About Christmas Trees

Nordman Fir The original non-drop and now by far the biggest selling type of tree in the UK. The Nord has very good needle retaining properties. The needles are soft, wide and dark green. The tree presents a wide conical shape, and the branches are not too dense.
 
Douglas Fir A light green colour, thin but still soft and relatively long needles that have a wonderful citrus smell makes this tree unique. Needle retention is good.
 
Scots Pine The best needle retaining tree there is, it has very long needles that give a lovely pine smell to any room. We call it the marmite tree as people either love them or hate them! Decorated with white lights they look fantastic!
Norway Spruce Once the favourite Christmas tree in England. It has the shape, smell and tradition of Christmas past. Following our tree care instructions will help one of these trees retain its needles. As a grower we can ensure that your Norway Spruce is one of the freshest available!

Whether you decide on a fir, a spruce or a pine, choosing a real Christmas Tree is definitely the right choice for the environment. Nothing can replace the look, smell and feel of a real Christmas Tree, especially one that has been freshly cut at Christmas Tree Place, Berkhamsted.

All our Christmas Trees are especially grown for its purpose. For every tree cut- for each tree we at Christmas Tree Place, Berkhamsted, plant at least one new tree, ensuring that all our production is sustainable. We currently have well over 100,000 Christmas Trees growing here in the Chilterns.

Our plantations are on land that had previously been used for arable or equestrian use. The Christmas Trees provide much more cover for both mammals and birds than did the previous crops, whilst no broadleaf trees were removed to make way for our plantations.

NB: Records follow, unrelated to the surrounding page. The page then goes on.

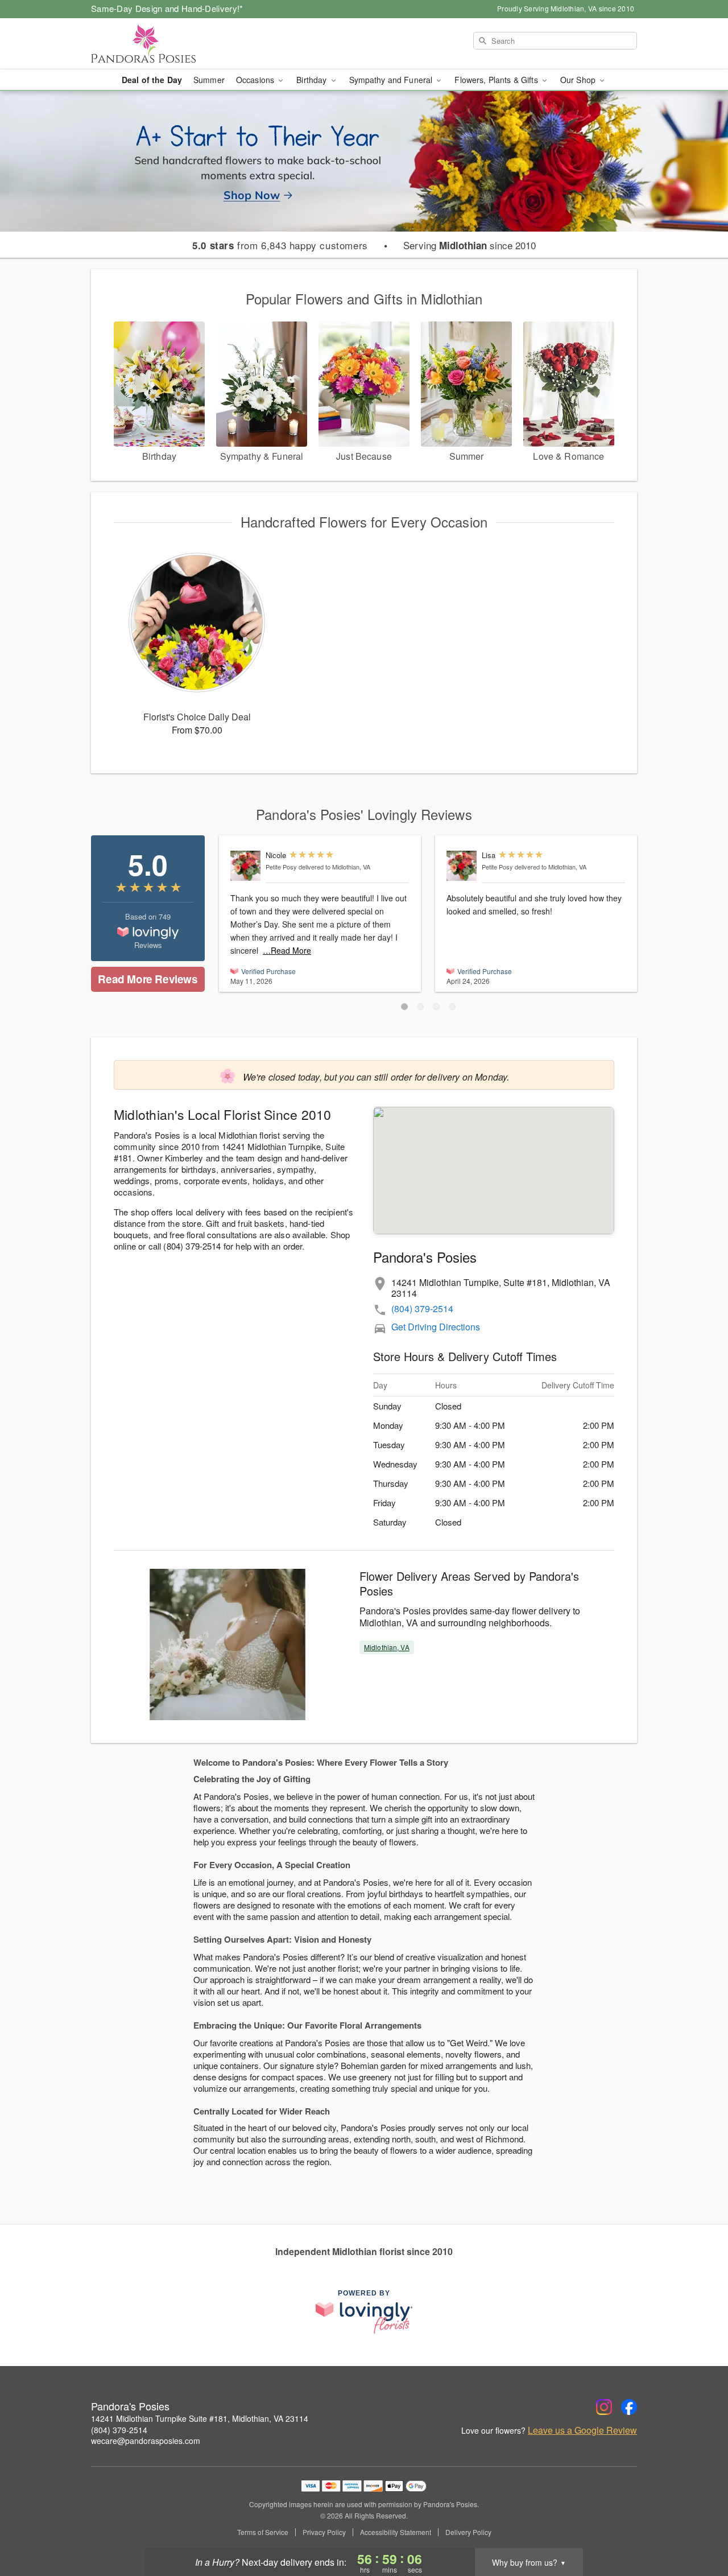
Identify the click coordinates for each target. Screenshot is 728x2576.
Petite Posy (281, 866)
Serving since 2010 (469, 245)
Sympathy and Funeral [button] (392, 79)
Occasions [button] (256, 79)
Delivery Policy (468, 2532)
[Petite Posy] (245, 866)
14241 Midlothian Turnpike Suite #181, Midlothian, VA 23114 (199, 2418)
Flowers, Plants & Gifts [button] (497, 79)
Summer (209, 79)
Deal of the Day (152, 79)
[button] (404, 1006)
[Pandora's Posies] (173, 43)
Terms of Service (262, 2532)
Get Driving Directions (435, 1326)
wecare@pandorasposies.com (145, 2440)
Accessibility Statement (395, 2532)
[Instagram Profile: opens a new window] (604, 2407)
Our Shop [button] (579, 79)
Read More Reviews (147, 979)
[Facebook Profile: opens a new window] (629, 2407)
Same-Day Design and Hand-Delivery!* (167, 8)
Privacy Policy (324, 2532)
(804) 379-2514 (422, 1308)
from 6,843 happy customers (280, 245)
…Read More (287, 950)
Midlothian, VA (387, 1647)
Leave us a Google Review (582, 2430)
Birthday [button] (312, 79)
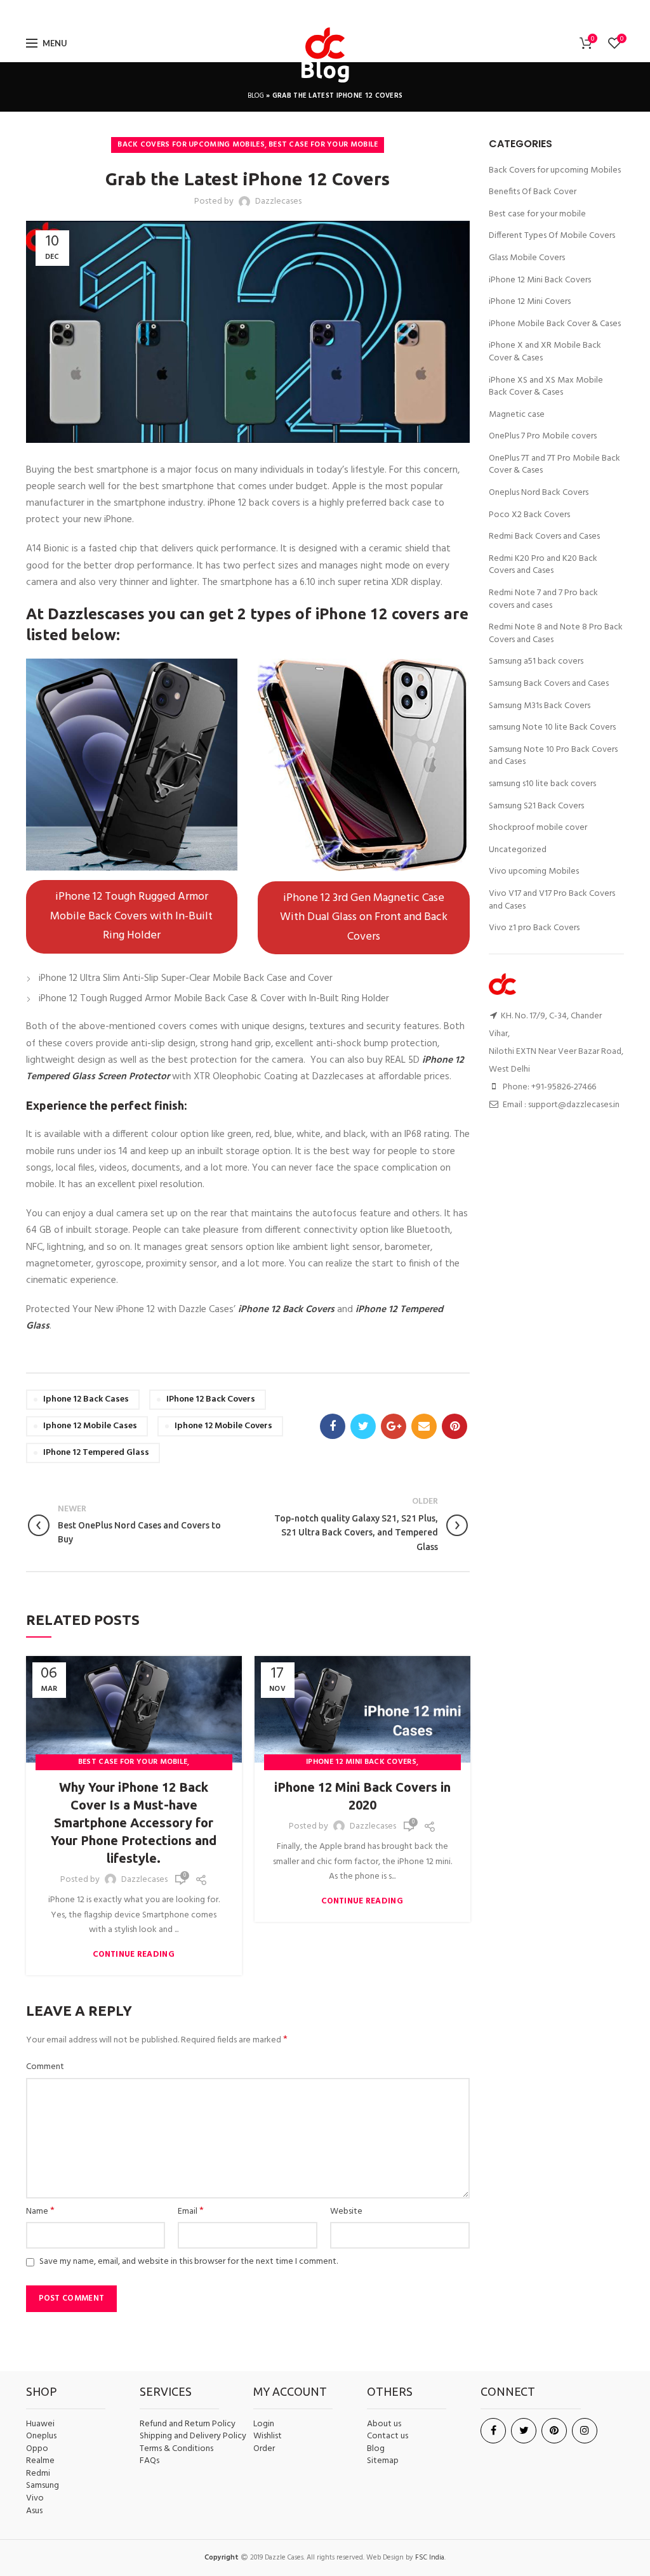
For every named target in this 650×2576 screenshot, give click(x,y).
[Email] (342, 12)
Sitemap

Real Christmas Trees are the environmentally friendly option. Like all trees, Christmas tree plantations act as a Carbon Dioxide store, the difference is we plant more trees each year whilst the number of trees elsewhere (especially in rainforests) sadly dwindle. One acre of Christmas Trees produces the daily requirement of oxygen for 18 people, and whilst growing, each tree fixes carbon dioxide given off by cars and aeroplanes. All trees also split water vapour into hydrogen and oxygen, reducing the humidity of the air surrounding the tree, wood or plantation - this improves air quality during our increasingly hot, humid summers, without the need for power hungry air conditioning units.

Artificial trees are far from being a green alternative. They are non -biodegradable, and their manufacturing process requires large amounts of fossil fuels. Their manufacture occurs in countries that have very few, if any, environmental controls on emissions of noxious gasses. The transportation of artificial trees, almost halfway around the world, also adds significantly to their overall carbon footprint.

The British Christmas Tree growers association (BCTGA), of which Christmas Tree Place, Berkhamsted is a member has carried out an analysis of a number of artificial trees. The results were: · All the plastic components were PVC including stands, needles, brackets and branch end plugs. · All others including branches were steel wire. · The wrapping around the base of the two smaller trees was Hessian sacking. · The snow on the trees was polyurethane foam. · Analysis by weight shows that one of the artificial trees is about 60% metal, whilst the others were 80% metal. · Due to high levels of toxic emissions, PVC should never be incinerated for disposal. · The use of twisted wire makes separation of the metal from the PVC virtually impossible.

For these reasons none of the plastic trees were found to be easily recyclable and it was concluded that artificial trees all end up in land-fill sites were they would not easily degrade.

Artificial trees will last five years in your home, but for centuries in a landfill!